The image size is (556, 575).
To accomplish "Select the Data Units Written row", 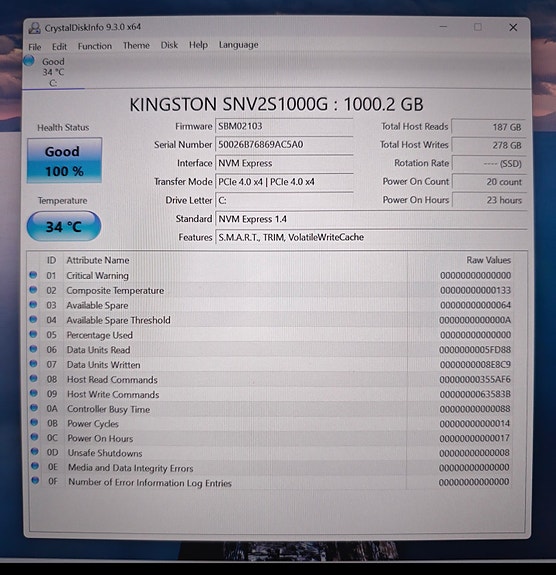I will click(x=271, y=365).
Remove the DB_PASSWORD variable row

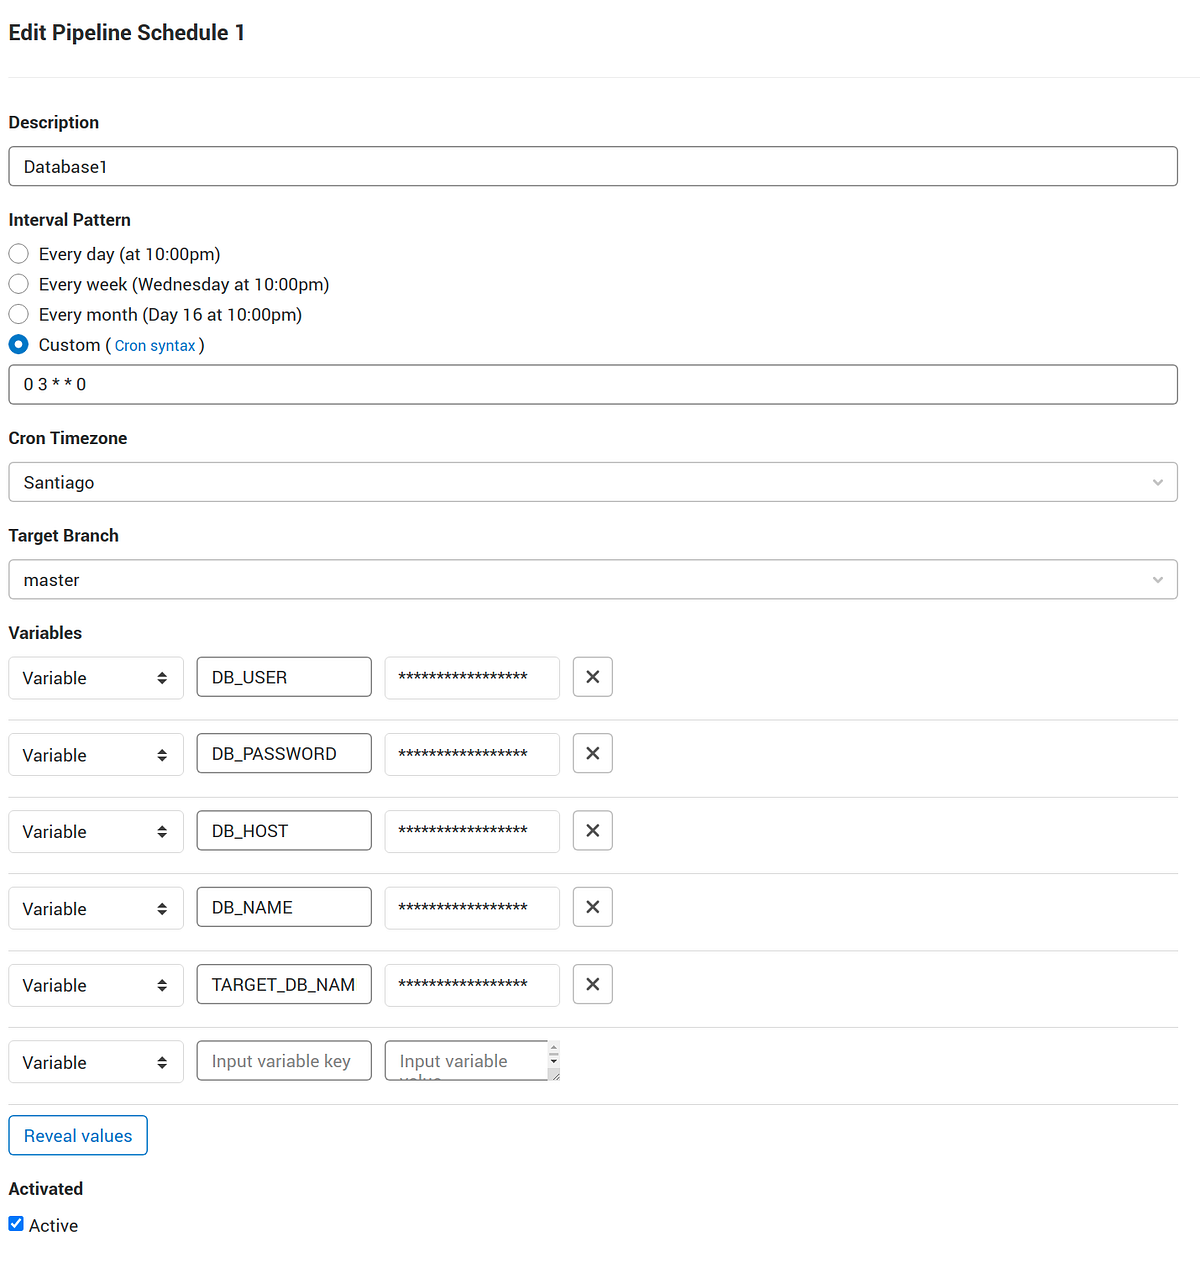coord(592,753)
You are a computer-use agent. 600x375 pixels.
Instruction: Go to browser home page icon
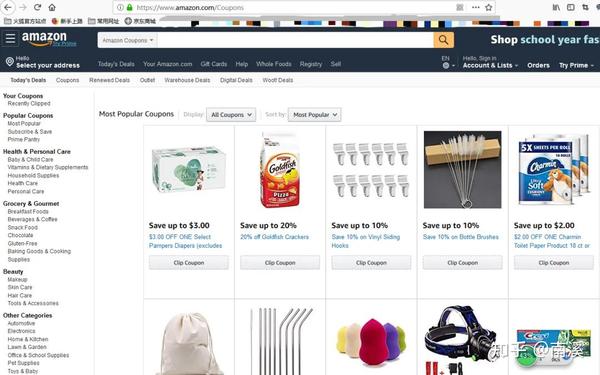tap(52, 7)
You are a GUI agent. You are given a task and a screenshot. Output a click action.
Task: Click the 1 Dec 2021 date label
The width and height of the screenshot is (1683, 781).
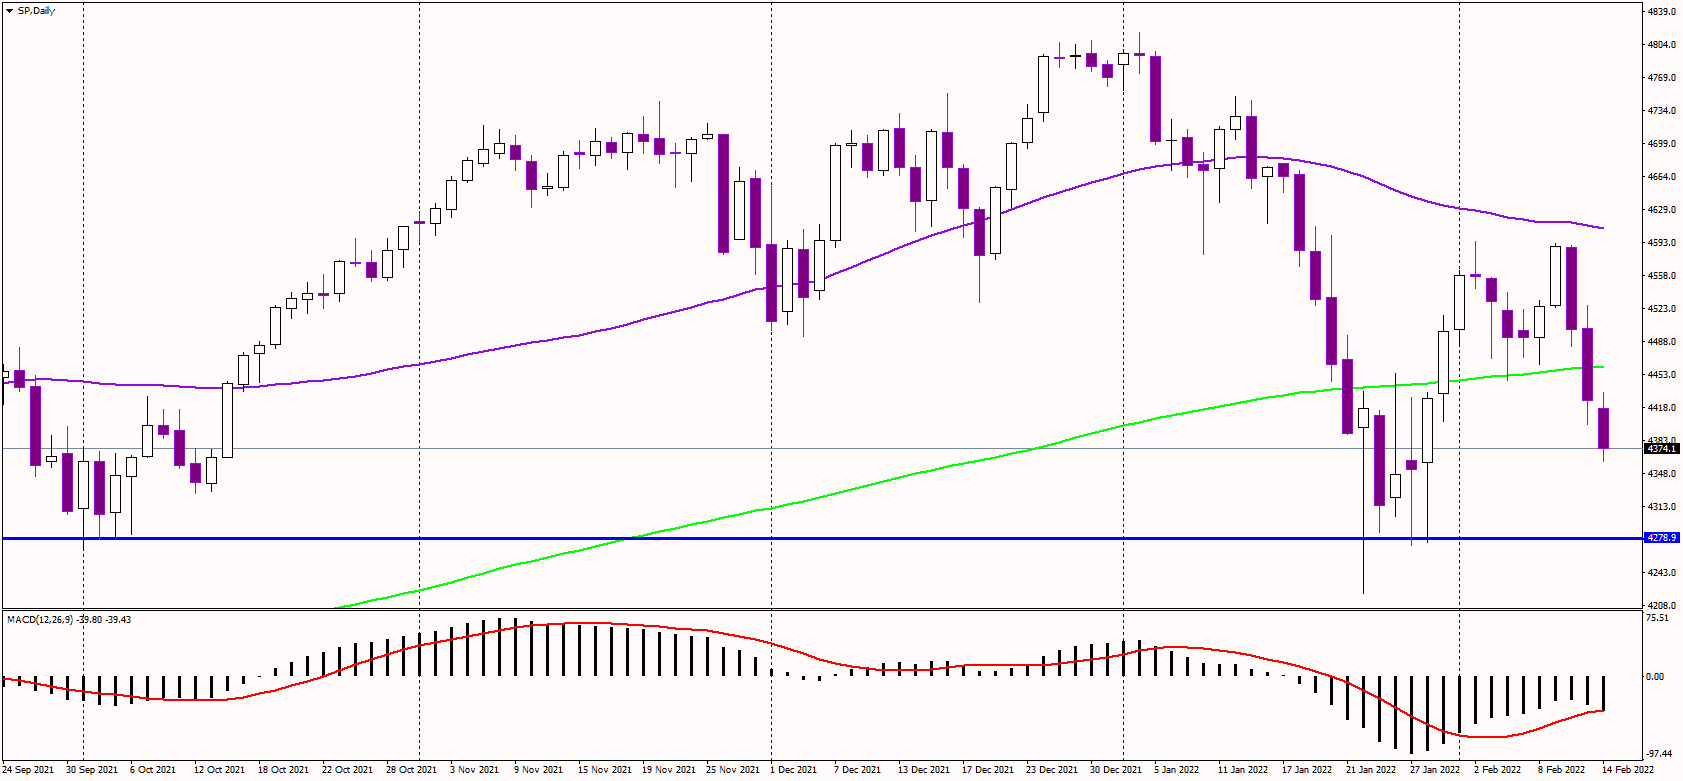[x=794, y=770]
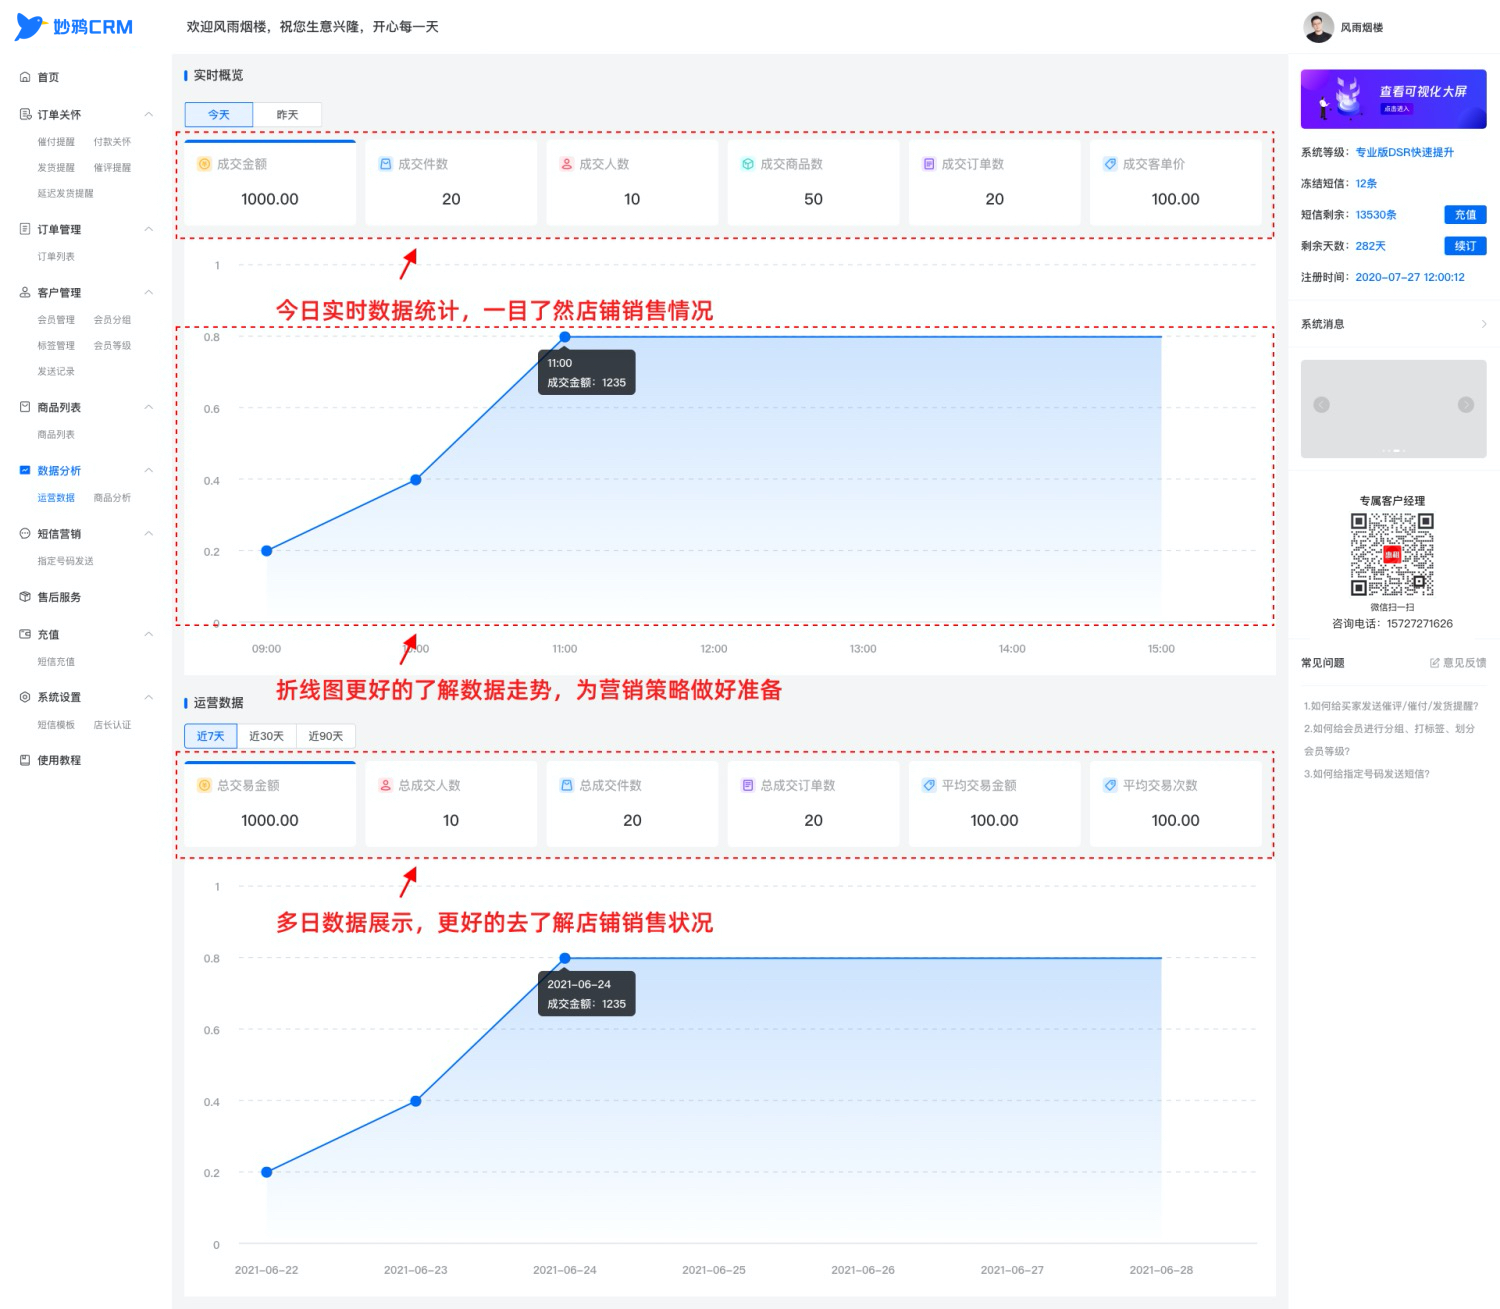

*-*-*

Extract each line from the entries above that contains the string "agent".

- _WRITTEN RESPONSE_:
You are a computer-use agent. 600x375 pixels.
You are a GUI agent. You are given a task and a screenshot. Output a click action.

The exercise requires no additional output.